Summary. The paper proposes IntentScore, a plan-aware reward model for computer-use agents (CUAs) that embeds planning intent into action scoring. It is trained on 398K offline GUI interaction steps across three operating systems using contrastive alignment for state-action relevance and margin ranking for action correctness. The model reports 97.5% pairwise discrimination accuracy on held-out evaluation and, when deployed as a re-ranker for Agent S3 on the unseen OSWorld benchmark, yields a 6.9-point gain in task success rate.

Significance. If the out-of-distribution generalization claim holds, the work offers a concrete, offline-trainable mechanism to mitigate cascading errors in GUI agents without requiring online interaction or environment-specific fine-tuning. The intent-conditioned architecture and dual-objective training provide a reusable component for CUA pipelines.

major comments (3)

[Abstract / Experiments] Abstract and Experiments section: The assertion that OSWorld is 'entirely unseen' during training is load-bearing for the 6.9-point gain claim, yet the manuscript supplies no quantitative check (task-category overlap, application-domain similarity, or action-sequence distribution distance) between the 398K training trajectories and OSWorld tasks. Without such evidence, the reported lift cannot be distinguished from possible memorization of similar patterns.
[Evaluation protocol] Evaluation protocol (presumably §4 or §5): The 97.5% pairwise discrimination accuracy is presented without details on data splits, number of evaluation pairs, sampling procedure, or statistical significance testing. This absence prevents assessment of whether the held-out result is robust or sensitive to unstated choices in pair construction.
[OSWorld experiments] OSWorld re-ranking results: The 6.9-point improvement is reported without the baseline Agent S3 success rate, number of evaluated tasks, run-to-run variance, or comparison against alternative re-ranking or reward-model baselines, making the magnitude and reliability of the gain difficult to interpret.

minor comments (2)

[Method] Notation for the two training objectives (contrastive and margin-ranking) should be defined with explicit loss equations rather than prose descriptions to allow exact reproduction.
[Figures] Figure captions for any architecture or trajectory diagrams should explicitly state the input dimensions and embedding sizes used in the intent-conditioned encoder.

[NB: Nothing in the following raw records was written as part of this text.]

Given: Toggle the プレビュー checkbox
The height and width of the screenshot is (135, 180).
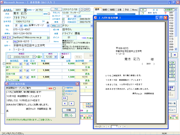Looking at the screenshot, I should 63,94.

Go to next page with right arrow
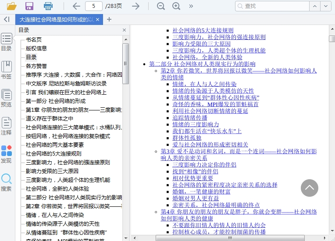pyautogui.click(x=136, y=6)
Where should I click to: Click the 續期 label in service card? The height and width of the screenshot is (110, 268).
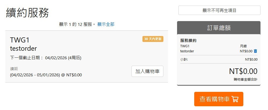14,69
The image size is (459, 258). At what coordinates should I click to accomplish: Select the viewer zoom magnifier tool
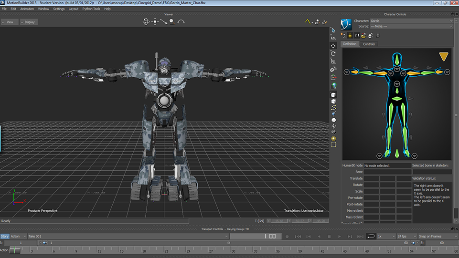point(172,21)
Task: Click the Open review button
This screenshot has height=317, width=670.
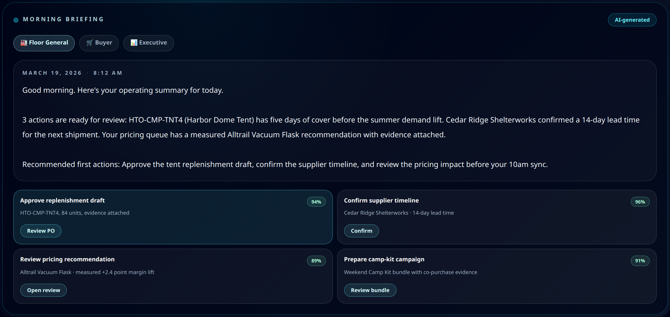Action: 43,290
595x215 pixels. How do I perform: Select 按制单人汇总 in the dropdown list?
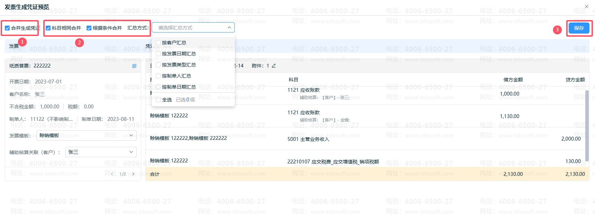pos(176,76)
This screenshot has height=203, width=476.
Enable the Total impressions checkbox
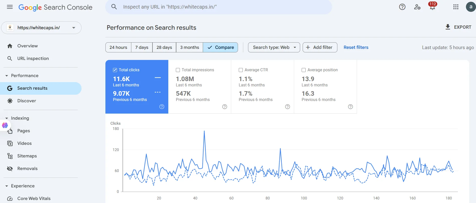pos(178,70)
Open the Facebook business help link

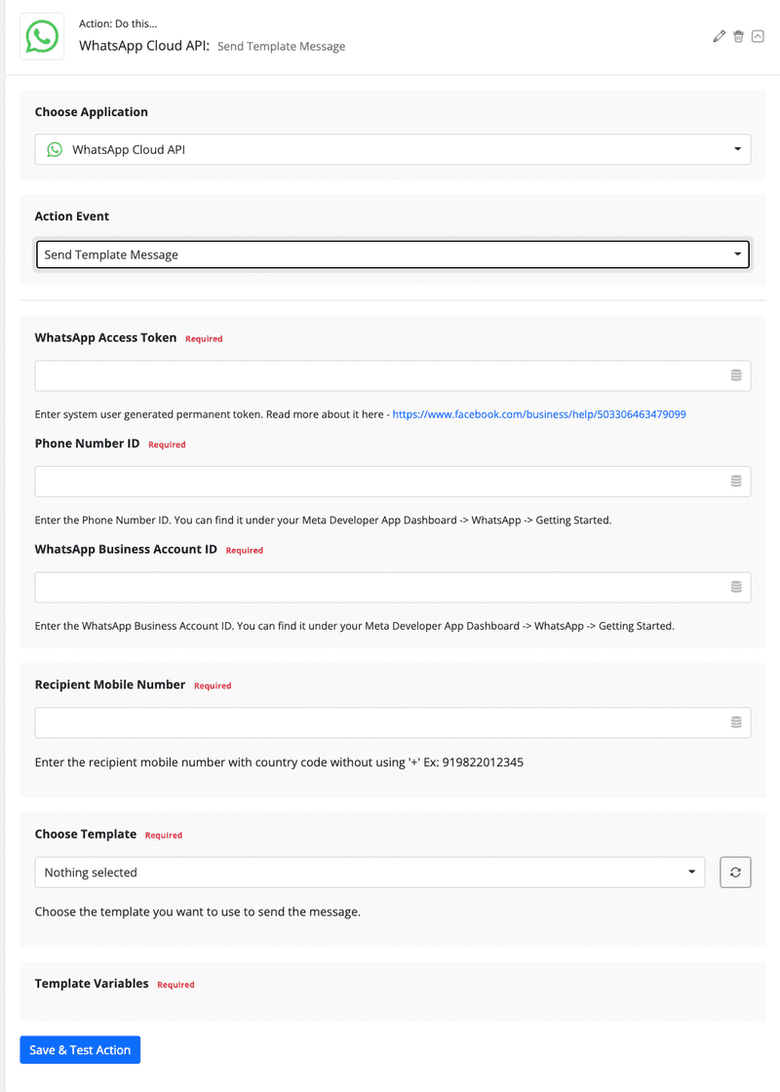click(x=539, y=414)
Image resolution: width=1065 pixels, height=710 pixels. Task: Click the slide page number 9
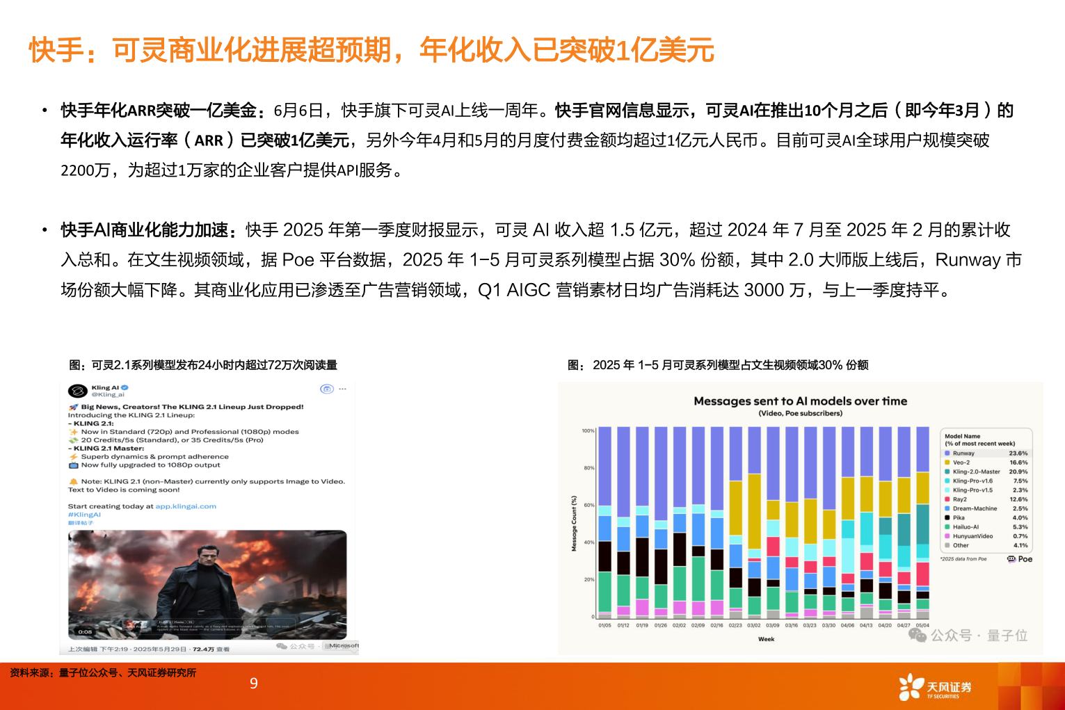coord(254,683)
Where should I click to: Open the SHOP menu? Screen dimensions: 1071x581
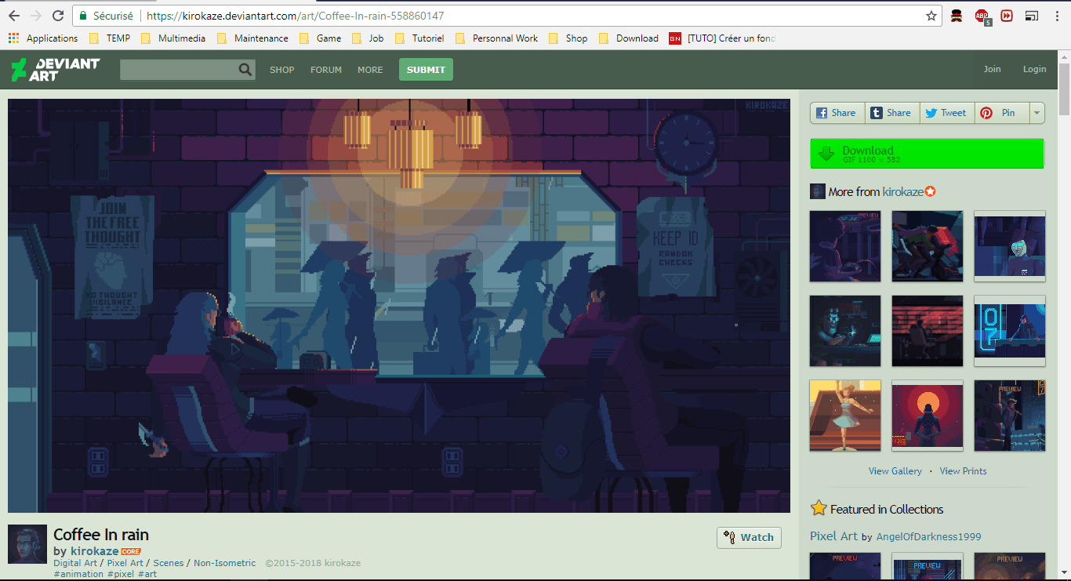click(x=282, y=70)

Simulated Author's Rebuttal

3 responses · 0 unresolved

We thank the referee for the thoughtful and constructive review. We address each major comment below and commit to revisions that improve clarity and completeness without altering the core claims.

read point-by-point responses

Referee: [Abstract / Experiments] Abstract and Experiments section: The assertion that OSWorld is 'entirely unseen' during training is load-bearing for the 6.9-point gain claim, yet the manuscript supplies no quantitative check (task-category overlap, application-domain similarity, or action-sequence distribution distance) between the 398K training trajectories and OSWorld tasks. Without such evidence, the reported lift cannot be distinguished from possible memorization of similar patterns.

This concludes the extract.